The top graph shows that on March 28th (the last day of agents being considered non-essential), showings were off about 70% from the weekly 2020 average. Today’s graph only shows the bottom to be at -49% (on April 6th & 12th). So the improvement has actually been better than today’s graph portrays.

Did anyone expect that?

Buyers want to get a jump on the market – plus realtors have to eat.

California Showings

The governor’s stay-at-home order was issued on March 19th (red line), but showings had already been dropping steadily.  Realtors were changed to essential workers on March 28th, but it doesn’t look like agents rushed back to work.  The weekly average improved from -68.9% on the 28th to -57.3% yesterday.  At least it’s heading in the right direction – we’d like to avoid a complete meltdown if possible.

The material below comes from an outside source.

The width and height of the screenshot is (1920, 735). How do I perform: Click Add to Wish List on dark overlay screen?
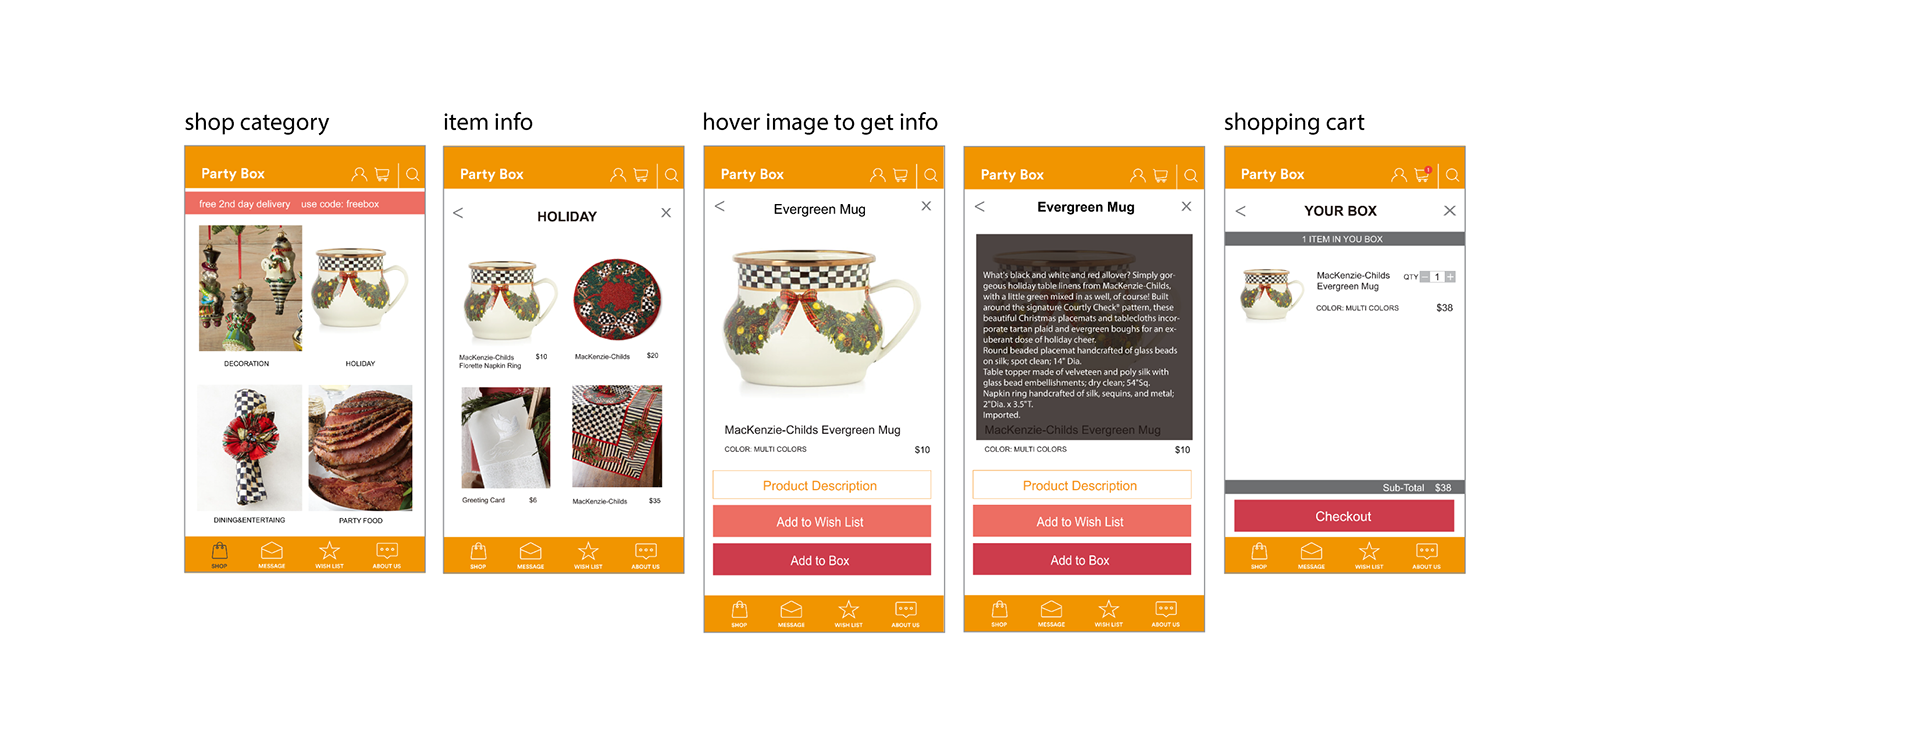pos(1081,521)
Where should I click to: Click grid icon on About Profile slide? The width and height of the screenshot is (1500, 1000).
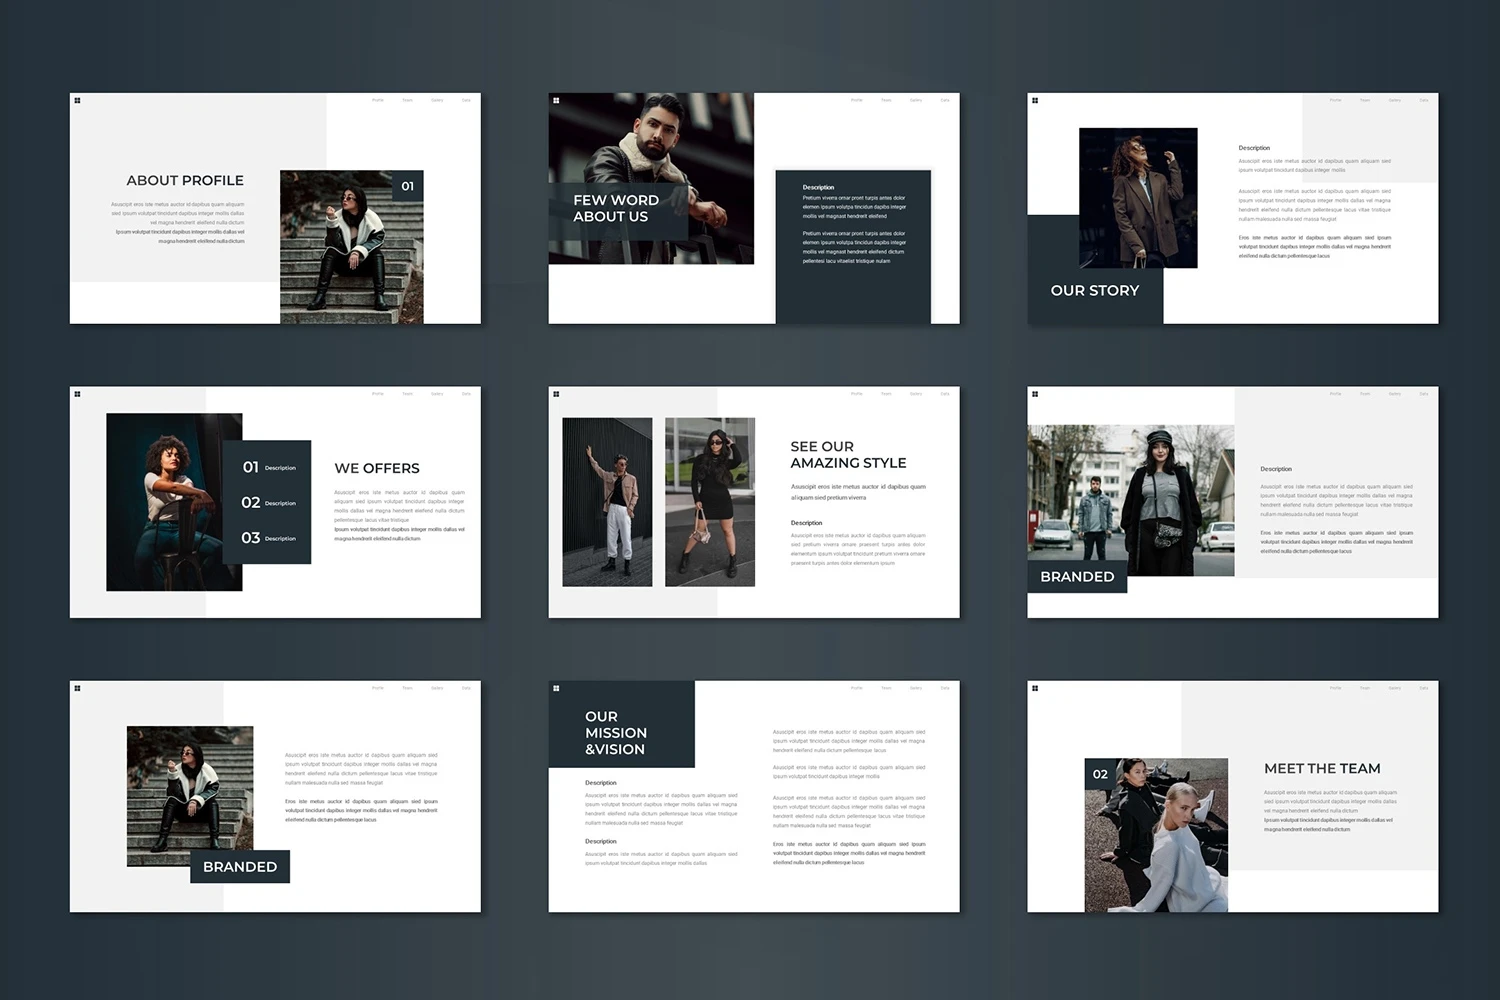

On average it probably takes at least 2-3 showings minimum to procure a sale.  Some homes sell after the first showing, and other take many more visits so averaging 2-3 before finding a buyer is optimistic – but in this era only the highly-motivated buyers are looking in person.

Showings Way Down This Month

The seven-day moving average was +32% on March 8th, and now the average is -68.7%!  This is during the peak showing season too!

But at least the current trend looks like it is flattening out?  Hopefully the change of realtors being declared essential workers will mean more activity, but it might be too late already.

This will probably be the death knell for buyer-agents, especially if the ‘rona tightens the supply further, which would cause fewer listings to make it onto the MLS.